## DATASET:
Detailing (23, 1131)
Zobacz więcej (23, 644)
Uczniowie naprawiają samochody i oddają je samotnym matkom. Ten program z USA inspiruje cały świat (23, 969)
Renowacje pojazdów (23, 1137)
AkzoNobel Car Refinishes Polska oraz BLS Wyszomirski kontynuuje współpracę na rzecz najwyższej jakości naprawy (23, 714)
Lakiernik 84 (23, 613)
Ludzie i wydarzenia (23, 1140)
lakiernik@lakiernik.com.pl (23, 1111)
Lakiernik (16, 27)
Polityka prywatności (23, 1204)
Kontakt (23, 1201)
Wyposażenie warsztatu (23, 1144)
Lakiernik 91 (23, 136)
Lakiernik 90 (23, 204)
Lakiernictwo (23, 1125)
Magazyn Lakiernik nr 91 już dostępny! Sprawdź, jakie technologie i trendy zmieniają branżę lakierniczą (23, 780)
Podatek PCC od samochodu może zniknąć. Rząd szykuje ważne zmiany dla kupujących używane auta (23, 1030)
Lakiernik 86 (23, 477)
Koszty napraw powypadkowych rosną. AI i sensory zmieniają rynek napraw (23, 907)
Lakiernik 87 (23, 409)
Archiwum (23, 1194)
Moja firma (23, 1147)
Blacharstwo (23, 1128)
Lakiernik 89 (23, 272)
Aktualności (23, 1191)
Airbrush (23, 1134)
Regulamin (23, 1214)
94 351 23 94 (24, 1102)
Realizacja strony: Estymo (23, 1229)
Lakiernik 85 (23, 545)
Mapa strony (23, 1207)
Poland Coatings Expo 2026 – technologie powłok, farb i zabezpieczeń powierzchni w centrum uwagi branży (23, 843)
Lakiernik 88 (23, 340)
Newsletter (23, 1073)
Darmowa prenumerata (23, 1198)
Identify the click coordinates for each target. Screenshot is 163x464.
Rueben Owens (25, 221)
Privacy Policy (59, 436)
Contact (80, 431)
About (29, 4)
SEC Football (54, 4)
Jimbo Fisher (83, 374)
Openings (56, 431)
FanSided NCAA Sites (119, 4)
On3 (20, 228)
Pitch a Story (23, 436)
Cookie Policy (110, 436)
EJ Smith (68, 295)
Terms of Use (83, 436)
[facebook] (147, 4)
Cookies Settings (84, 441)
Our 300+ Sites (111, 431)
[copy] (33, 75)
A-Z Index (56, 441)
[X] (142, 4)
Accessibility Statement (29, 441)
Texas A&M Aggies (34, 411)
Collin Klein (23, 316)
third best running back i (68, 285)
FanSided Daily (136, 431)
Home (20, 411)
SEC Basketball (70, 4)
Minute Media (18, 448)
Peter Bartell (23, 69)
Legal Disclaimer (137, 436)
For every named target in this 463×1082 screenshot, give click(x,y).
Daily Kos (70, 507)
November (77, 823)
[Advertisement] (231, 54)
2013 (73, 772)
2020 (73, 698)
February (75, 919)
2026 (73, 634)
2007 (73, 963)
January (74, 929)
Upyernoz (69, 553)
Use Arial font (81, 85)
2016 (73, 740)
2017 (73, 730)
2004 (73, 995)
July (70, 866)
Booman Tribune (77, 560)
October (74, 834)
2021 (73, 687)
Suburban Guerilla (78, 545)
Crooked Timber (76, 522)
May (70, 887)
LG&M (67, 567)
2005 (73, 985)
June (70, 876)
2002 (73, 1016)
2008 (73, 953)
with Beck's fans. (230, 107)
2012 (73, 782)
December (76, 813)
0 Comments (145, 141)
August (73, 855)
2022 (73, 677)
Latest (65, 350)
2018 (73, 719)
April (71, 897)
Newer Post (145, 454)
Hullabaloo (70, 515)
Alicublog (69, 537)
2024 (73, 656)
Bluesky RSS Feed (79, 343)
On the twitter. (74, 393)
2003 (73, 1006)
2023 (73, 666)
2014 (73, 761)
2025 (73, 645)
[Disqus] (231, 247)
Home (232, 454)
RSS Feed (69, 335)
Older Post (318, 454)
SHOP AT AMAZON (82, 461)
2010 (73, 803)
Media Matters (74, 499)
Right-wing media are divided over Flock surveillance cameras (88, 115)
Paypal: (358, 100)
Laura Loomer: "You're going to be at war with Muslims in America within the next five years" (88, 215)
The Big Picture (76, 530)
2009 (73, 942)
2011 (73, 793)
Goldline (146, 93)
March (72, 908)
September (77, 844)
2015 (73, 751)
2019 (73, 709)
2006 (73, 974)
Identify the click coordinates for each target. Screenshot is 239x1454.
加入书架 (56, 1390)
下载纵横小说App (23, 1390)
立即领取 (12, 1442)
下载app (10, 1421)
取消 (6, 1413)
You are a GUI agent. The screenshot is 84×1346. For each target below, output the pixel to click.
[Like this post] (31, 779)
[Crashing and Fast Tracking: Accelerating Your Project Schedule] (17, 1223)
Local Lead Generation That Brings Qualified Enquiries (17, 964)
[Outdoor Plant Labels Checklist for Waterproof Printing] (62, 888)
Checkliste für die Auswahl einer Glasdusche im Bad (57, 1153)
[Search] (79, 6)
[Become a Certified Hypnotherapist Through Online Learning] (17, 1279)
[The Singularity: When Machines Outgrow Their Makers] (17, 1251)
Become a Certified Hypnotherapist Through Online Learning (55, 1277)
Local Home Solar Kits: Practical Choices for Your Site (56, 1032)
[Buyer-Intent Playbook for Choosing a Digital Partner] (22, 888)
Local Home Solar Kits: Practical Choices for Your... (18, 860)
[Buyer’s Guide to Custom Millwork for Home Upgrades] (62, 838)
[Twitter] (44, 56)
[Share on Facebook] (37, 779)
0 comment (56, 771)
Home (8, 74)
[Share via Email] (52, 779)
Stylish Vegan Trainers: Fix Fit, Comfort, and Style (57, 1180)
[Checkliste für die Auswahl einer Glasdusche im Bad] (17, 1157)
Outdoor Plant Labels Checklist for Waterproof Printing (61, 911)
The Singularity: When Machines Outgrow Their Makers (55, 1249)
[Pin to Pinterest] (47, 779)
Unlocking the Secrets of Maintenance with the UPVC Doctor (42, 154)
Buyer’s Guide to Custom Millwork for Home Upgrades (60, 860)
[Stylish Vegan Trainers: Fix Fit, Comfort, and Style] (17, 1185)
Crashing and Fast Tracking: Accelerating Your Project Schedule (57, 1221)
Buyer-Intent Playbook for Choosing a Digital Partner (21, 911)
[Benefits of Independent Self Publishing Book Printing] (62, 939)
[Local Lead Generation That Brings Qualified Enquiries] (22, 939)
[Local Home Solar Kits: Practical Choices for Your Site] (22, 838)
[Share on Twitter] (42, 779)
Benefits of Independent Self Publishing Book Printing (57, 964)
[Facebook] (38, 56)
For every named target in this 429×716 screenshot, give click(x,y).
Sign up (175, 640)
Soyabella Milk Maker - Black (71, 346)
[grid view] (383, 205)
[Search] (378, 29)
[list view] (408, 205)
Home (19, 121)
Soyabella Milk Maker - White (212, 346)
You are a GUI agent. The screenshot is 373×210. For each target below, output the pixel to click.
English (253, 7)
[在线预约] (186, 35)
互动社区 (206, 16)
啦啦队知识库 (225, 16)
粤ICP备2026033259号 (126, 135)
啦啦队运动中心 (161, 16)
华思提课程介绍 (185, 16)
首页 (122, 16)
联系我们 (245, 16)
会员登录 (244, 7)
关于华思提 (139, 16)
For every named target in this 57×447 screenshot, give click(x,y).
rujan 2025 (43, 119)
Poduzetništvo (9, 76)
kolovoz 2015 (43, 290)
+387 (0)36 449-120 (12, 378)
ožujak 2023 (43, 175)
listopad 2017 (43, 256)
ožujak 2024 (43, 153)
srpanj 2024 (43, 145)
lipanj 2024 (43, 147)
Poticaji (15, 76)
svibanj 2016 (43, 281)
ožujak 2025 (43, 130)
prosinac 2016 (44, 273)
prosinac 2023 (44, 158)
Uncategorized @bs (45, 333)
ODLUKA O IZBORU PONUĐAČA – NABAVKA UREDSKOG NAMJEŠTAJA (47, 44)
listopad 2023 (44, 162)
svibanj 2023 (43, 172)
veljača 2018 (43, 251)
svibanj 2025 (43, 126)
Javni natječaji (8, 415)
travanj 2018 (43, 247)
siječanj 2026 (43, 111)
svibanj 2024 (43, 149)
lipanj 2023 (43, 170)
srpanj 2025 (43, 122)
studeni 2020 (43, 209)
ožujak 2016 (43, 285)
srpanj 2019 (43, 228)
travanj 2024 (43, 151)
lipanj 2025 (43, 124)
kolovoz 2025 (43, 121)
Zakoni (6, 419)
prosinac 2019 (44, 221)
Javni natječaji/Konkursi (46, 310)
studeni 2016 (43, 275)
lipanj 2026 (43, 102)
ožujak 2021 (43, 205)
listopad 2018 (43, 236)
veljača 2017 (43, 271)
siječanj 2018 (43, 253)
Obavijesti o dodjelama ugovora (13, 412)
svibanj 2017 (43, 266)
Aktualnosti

## WHAT IS BEING ASKED:
Copy out everything from the line that contains "Blacharstwo (23, 1128)" down to the line that contains "Newsletter (23, 1073)" in the records, both of those lines included, with each line reproduced unchanged.

## SOLUTION TO THIS EXERCISE:
Blacharstwo (23, 1128)
Lakiernik 89 (23, 272)
Aktualności (23, 1191)
Airbrush (23, 1134)
Regulamin (23, 1214)
94 351 23 94 (24, 1102)
Realizacja strony: Estymo (23, 1229)
Lakiernik 85 (23, 545)
Mapa strony (23, 1207)
Poland Coatings Expo 2026 – technologie powłok, farb i zabezpieczeń powierzchni w centrum uwagi branży (23, 843)
Lakiernik 88 (23, 340)
Newsletter (23, 1073)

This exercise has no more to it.